To me, this is the more exciting part of the power of LLMs that any broad, non fine tuned chatbot like ChatGPT. Being able to interact with a chatbot that shares back specific facts from your favorite podcasters, authors, or Substack author will give users that next level of engagement that I believe has lots of potential for how creators can harness the power of artificial intelligence.
There’s an important point I hope to continue to discuss in posts to come — the technical improvements of models can be groundbreaking and life-changing, but I believe the hockey stick moment for user adoption comes from ease of use. Bringing state of the art machine learning to just anyone provides the most value when users don’t have to think twice about the complexity of what is under the hood. Integrating data science with products is adoptable by users if the integration is not just revolutionary, but easy to use.
for water cooler chatter
This week’s edition of the Hard Fork podcast talks about TikTok’s literal transparency center (described as a children’s museum for machine learning algorithms) and how ChatGPT was an accident.
SBF wants FTX’s $93 million in political contributions back. Two words: good luck.

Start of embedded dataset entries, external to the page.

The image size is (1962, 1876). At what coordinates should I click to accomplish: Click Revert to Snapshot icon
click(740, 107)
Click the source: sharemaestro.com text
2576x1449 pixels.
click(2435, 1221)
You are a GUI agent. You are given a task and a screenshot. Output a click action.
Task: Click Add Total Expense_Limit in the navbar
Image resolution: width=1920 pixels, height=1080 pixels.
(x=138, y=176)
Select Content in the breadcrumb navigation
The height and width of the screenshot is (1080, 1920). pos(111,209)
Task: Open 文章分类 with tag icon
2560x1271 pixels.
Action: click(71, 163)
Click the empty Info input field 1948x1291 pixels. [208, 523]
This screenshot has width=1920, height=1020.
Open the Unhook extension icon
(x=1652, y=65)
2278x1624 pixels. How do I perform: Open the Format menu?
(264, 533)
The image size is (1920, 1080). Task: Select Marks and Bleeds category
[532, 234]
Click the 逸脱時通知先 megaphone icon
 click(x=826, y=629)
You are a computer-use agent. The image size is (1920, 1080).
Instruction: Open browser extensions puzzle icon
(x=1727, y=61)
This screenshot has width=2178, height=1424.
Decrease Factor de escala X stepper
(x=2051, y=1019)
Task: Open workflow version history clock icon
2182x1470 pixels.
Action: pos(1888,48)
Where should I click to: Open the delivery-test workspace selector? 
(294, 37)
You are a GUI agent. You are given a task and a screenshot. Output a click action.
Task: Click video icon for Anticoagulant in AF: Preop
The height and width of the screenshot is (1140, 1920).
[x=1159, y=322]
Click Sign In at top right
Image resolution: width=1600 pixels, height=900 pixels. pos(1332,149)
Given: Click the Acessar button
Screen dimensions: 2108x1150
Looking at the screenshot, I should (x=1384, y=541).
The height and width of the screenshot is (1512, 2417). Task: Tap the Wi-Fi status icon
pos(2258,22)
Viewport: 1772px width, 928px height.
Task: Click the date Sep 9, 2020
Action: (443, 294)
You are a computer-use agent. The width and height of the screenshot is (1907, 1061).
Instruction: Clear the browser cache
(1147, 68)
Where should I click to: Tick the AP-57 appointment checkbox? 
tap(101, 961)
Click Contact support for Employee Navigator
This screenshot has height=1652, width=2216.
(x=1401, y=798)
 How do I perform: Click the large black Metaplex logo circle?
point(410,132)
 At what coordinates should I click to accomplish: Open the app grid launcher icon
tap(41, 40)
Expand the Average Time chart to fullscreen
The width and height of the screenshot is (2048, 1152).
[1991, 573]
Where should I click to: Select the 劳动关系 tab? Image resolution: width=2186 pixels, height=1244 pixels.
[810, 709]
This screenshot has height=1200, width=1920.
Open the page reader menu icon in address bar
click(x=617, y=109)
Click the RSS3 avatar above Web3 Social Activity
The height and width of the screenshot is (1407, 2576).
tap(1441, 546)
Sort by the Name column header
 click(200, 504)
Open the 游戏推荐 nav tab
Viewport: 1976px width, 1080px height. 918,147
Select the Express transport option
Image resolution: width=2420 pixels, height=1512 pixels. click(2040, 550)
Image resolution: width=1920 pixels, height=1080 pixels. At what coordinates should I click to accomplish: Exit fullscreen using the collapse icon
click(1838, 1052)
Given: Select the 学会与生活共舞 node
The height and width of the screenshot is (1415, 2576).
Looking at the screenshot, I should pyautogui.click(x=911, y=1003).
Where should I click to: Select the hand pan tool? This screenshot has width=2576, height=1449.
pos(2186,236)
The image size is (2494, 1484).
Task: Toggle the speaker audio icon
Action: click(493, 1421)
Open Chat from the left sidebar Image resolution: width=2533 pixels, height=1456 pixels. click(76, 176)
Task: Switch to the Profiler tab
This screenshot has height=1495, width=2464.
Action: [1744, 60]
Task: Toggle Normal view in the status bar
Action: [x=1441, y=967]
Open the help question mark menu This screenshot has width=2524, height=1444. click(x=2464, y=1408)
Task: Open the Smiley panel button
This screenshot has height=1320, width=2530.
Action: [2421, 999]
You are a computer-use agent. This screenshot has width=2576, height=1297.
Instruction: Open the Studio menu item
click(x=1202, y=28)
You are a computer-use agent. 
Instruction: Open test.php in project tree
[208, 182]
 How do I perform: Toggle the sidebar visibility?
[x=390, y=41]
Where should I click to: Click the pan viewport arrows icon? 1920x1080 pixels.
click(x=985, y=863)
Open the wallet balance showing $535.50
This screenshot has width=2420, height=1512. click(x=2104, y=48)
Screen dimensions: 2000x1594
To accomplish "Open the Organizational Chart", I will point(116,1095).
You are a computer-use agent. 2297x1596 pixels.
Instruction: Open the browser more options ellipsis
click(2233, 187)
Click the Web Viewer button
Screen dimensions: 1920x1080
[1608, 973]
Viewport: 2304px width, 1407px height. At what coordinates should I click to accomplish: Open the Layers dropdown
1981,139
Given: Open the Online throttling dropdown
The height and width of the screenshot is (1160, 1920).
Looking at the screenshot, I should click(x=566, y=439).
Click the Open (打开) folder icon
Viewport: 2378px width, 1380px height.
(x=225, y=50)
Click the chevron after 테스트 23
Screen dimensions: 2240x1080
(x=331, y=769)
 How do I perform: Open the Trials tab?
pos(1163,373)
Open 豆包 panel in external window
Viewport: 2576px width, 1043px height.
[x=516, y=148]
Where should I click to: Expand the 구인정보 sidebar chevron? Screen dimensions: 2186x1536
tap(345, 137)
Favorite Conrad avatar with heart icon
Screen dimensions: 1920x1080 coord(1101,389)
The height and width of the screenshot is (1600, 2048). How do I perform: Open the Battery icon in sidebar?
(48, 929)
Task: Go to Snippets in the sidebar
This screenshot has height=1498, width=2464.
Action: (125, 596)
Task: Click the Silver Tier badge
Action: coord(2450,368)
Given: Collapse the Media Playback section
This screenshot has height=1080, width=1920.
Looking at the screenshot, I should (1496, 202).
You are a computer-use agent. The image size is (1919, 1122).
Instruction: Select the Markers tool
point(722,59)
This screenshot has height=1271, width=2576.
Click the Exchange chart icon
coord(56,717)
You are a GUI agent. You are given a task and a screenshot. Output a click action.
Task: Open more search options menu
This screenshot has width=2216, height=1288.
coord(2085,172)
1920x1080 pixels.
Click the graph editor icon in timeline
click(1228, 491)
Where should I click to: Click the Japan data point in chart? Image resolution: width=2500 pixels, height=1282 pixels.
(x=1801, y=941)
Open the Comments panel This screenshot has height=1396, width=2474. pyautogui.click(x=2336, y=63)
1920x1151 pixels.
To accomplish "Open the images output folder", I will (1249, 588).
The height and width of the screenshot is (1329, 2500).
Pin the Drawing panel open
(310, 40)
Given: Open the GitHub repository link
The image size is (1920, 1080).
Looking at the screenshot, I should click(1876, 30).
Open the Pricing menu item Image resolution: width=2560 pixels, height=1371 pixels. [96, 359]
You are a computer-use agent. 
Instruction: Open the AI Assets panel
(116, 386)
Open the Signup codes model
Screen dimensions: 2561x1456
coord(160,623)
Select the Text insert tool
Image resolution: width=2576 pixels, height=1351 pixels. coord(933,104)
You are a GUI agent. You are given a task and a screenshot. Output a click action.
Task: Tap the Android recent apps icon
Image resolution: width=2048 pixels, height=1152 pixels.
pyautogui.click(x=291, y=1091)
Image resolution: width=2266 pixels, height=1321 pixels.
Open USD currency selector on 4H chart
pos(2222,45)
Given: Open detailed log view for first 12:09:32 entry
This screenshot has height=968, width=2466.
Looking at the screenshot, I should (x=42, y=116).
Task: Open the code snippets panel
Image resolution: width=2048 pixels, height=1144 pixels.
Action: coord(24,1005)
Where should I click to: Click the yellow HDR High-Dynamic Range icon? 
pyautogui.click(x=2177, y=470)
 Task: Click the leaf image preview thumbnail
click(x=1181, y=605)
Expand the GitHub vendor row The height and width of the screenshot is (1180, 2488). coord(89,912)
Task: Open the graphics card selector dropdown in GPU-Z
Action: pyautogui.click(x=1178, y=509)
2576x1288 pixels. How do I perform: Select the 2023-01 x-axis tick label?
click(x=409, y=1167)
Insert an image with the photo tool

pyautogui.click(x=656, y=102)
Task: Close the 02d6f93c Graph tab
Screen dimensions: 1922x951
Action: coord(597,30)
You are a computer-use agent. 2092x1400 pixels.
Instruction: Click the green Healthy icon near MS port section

Google’s Bard, their competitor to ChatGPT, made a factual error during a demo.
Twitter announced that they were shutting down free API usage on Feb 9th, in an unexpected tweet, angering developers who’ve made projects that drive users to Twitter. Among other Twitter news, app usage was paused on Wednesday evening giving users a slew of error messages and frustration, later reporting that an employee may have deleted data which led to the outages.
that’s a wrap.
It’s been over a month of writing about topics I’m interested in with the space of data science and product. In the coming months I hope to start sharing these posts, hearing more feedback, and writing more about data in our day to day.